§ AVAILABLE DATA:

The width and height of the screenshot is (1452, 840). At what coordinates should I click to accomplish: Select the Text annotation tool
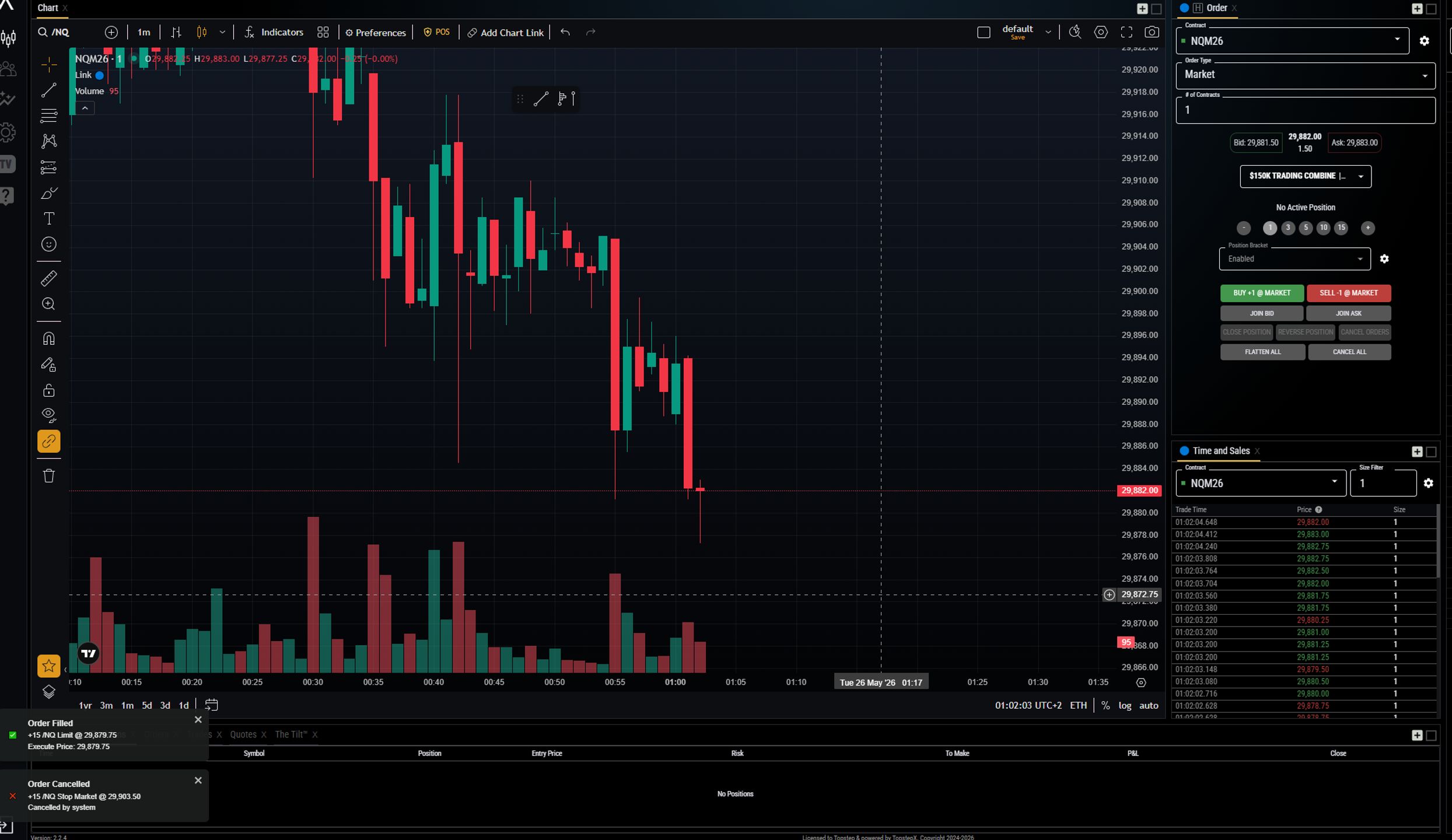49,219
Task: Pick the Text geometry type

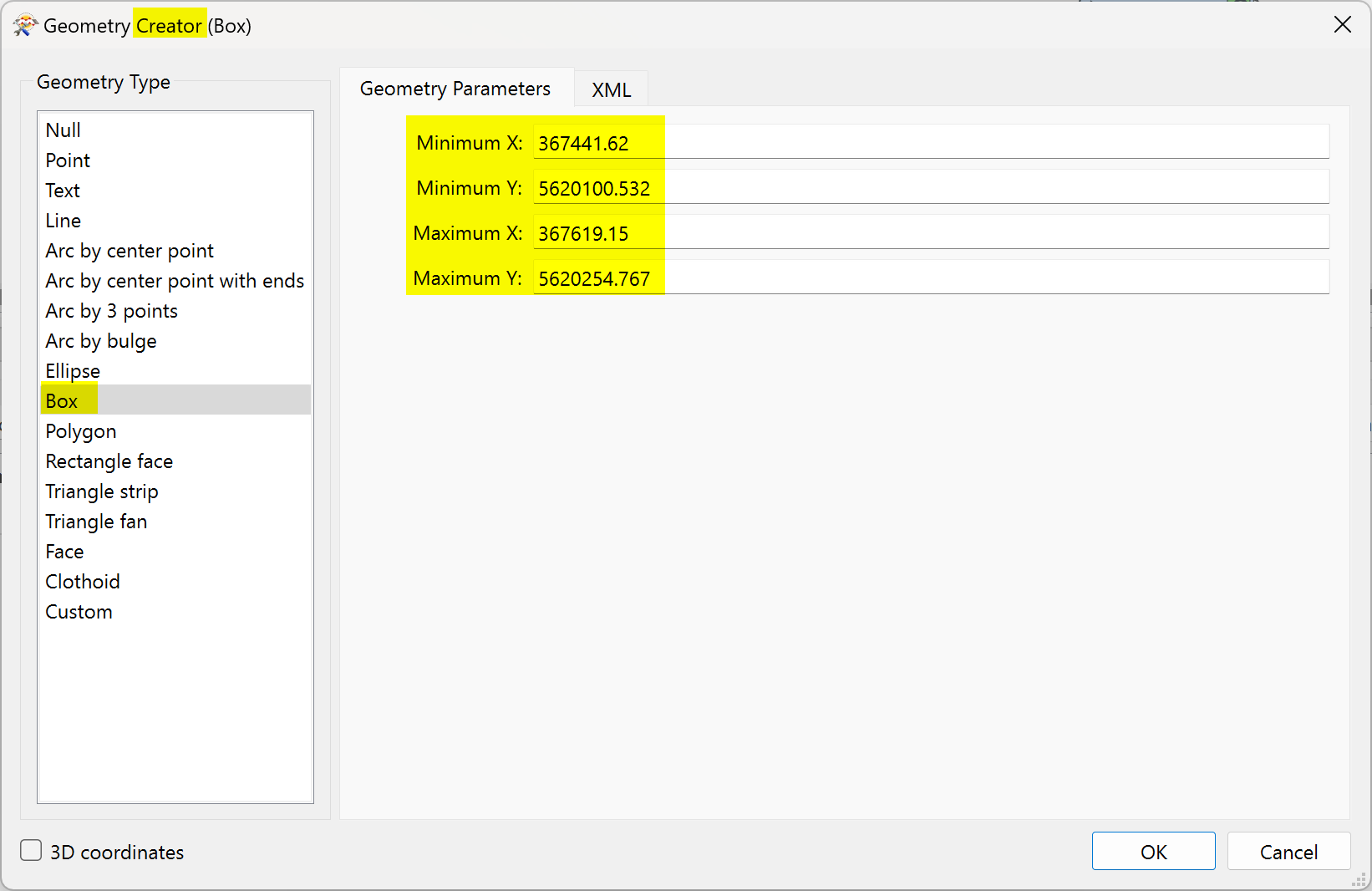Action: point(63,191)
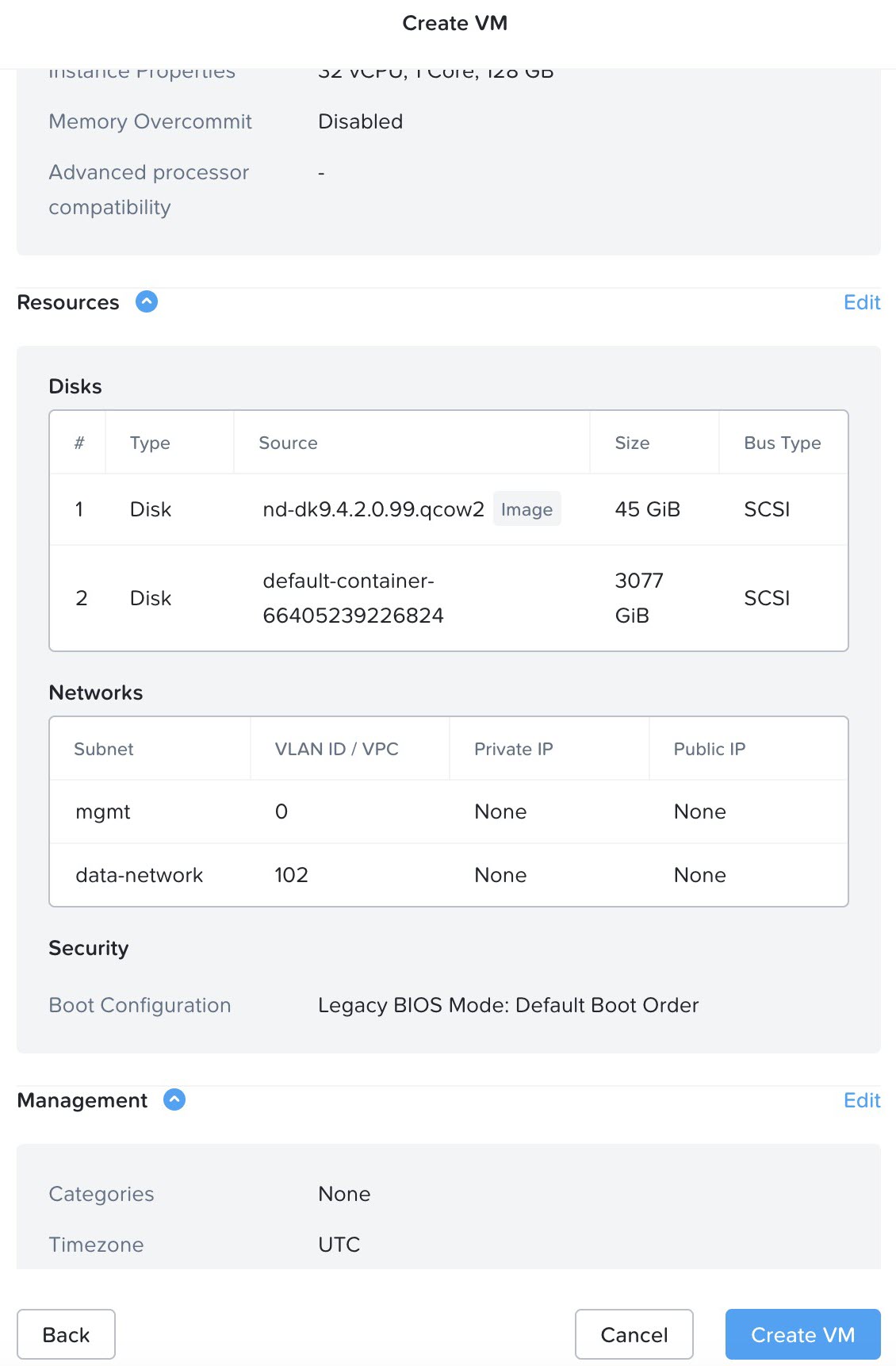Click the Create VM button

coord(802,1335)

§ ASSIGNED TASK:
Please repeat all of the data exactly, excluding images.

§ PROBLEM SOLUTION:
The width and height of the screenshot is (1452, 840). At what coordinates should I click to accomplish: Select the Text annotation tool
49,219
Task: Pick the Text geometry type

Action: point(63,191)
Click the Create VM button

coord(802,1335)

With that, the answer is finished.